Activity: Which lines in the data below contain the word "with"? Copy each of them.

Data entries

□ □ □ □ □ □ □

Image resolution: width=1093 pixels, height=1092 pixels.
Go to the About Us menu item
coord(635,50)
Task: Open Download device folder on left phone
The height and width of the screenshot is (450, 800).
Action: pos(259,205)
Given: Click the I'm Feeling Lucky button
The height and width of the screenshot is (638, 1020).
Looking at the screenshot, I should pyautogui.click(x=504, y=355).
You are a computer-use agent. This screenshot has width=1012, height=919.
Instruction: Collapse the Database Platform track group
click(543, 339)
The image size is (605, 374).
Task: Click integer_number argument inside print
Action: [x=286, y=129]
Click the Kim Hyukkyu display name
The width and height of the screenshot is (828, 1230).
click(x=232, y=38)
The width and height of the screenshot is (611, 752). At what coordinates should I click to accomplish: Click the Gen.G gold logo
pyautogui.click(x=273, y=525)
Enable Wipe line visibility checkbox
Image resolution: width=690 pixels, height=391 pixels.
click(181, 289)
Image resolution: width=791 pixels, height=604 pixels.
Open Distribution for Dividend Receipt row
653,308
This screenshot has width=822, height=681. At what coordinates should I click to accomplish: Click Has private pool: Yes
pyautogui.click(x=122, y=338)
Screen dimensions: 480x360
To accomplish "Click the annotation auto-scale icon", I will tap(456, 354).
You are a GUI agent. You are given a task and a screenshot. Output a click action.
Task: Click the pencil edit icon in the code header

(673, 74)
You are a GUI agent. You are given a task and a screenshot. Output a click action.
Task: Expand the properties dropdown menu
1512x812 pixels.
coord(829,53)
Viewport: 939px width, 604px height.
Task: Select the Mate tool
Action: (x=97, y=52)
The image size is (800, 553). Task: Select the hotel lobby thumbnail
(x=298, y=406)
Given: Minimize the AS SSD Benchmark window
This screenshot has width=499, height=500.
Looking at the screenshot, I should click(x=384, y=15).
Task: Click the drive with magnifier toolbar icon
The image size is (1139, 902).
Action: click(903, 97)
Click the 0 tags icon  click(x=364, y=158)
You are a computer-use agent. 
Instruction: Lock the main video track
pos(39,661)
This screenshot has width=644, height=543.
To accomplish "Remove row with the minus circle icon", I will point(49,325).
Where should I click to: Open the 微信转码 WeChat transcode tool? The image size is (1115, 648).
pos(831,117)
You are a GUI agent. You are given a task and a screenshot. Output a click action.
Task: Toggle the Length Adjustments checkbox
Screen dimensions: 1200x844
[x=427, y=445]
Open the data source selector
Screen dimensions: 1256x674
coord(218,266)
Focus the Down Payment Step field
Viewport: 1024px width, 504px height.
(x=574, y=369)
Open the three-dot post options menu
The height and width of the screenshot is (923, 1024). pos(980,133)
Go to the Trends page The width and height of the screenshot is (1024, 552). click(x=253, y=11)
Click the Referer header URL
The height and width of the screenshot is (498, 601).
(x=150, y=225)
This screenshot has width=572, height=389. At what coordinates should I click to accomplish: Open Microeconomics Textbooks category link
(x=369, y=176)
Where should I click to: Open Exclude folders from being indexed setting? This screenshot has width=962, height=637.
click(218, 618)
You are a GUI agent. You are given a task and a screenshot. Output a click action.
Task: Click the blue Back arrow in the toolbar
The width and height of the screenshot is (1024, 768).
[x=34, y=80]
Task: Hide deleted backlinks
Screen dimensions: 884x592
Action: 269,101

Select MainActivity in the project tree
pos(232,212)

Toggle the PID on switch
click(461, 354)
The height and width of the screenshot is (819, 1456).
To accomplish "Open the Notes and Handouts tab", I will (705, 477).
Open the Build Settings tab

□ □ □ □ □ □ □

Response to the task:
Task: Click the drive with magnifier toolbar icon
To accomplish "Remove row with the minus circle icon", I will point(49,325).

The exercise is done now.